Pancreas, ileum, and brain were harvested and immediately frozen on dry ice, then stored at −80°C until further processing. RNA was isolated with TRIzol® and extracted using a QIAGEN RNeasy Mini Kit (#74104, QIAGEN, Inc, Valencia, CA). RNA content was quantified using the NanoDrop Lite (Fisher ThermoScientific, Waltham, MA). All sample quality was measured using a NanoDrop comparing the 260/280 wavelength and displayed a purity level greater than 2.0.

Taqman real-time polymerase chain reaction (PCR)

Total RNA was used to transcribe to complementary DNA using an iScript complementary DNA synthesis kit (#1708891, Bio-Rad Laboratories, Hercules, CA). Quantitative PCR was performed on a Step-One Plus Real-Time PCR machine coupled with StepOne Software (v2.3) (Applied Biosystems) using TaqMan inventoried gene expression assays (Life Technologies, Foster City, CA). Samples were analyzed in duplicate, and changes in Ct values from the internal control 60 s ribosomal protein 32 (RPL32, #Rn00820748_g1, ThermoFisher) or GAPDH (#Rn01775763_g1, ThermoFisher) were calculated. The control group average ΔCt was made to equal 1. ΔCts of the control group and the experimental groups were then compared, and the fold change was calculated, creating a 2ΔΔCt paradigm. Data were then multiplied by 100 so the control group average ΔCt equaled 100.

Statistics

All statistical analyses were performed using GraphPad Prism version 8.3.1 (GraphPad Software, San Diego, California, U.S.A.).

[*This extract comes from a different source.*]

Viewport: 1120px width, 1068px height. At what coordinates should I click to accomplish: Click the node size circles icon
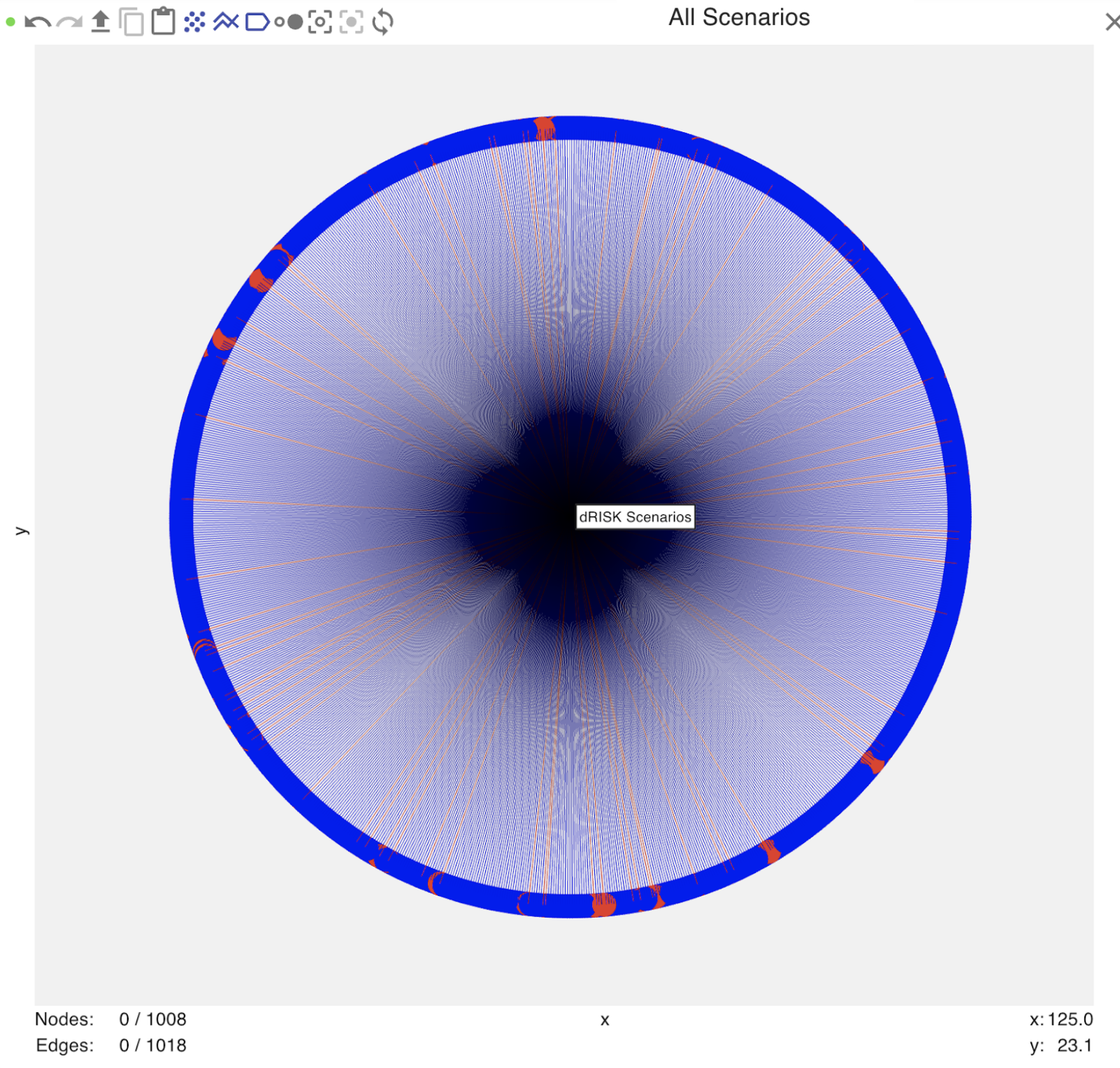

Differences in which three variables (time, injury, and diet) were determined using a three-way ANOVA. Statistical significance was determined with a two-way analysis of variance where there were two variables (injury and diet). Analyses of within-group differences were performed using Student’s t-test. Results were considered significant at P<0.05, and data are shown as mean ± SEM.

Results

Following SCI, both Chow- and HFD-fed SCI rats lost considerable weight in the first four weeks following injury (Figure 1A). All animals increased in body weight over 16 weeks of the study (Figure 1A). Over the course of 16 weeks, there was a significant increase in weight as a main effect of time and diet, P(time) < 0.0001, P(diet) < 0.001, with significant differences as a result of P(injury) <0.05 (Figure 1A). Differences between Naïve-Chow and tSCI-Chow body weights diminished by 8 weeks post-injury. Body weights of Naïve-HFD and tSCI-HFD rats were significantly different at 4 weeks (P<0.0001) and 8 weeks (P<0.01) (Figure 1A). By 12 weeks, the major differences in body weight were predicated by diet, with HFD rats significantly heavier than their chow-fed counterparts (Figure 1A). Concerning fat mass, the adiposity of all the animals increased over the time frame, P(time)<0.0001 (Figure 1B). HFD-fed rats had significantly increased fat mass over chow-fed rats, P(diet)<0.001 (Figure 1B), with no significant difference during the study period as a whole on fat mass by injury (Figure 1B). Finally, lean mass averages increased over time, P(time)<0.0001 (Figure 1C), with HFD-fed animals having greater lean body mass over chow-fed animals, P(diet)<0.05. There was no effect of injury on lean mass (Figure 1C).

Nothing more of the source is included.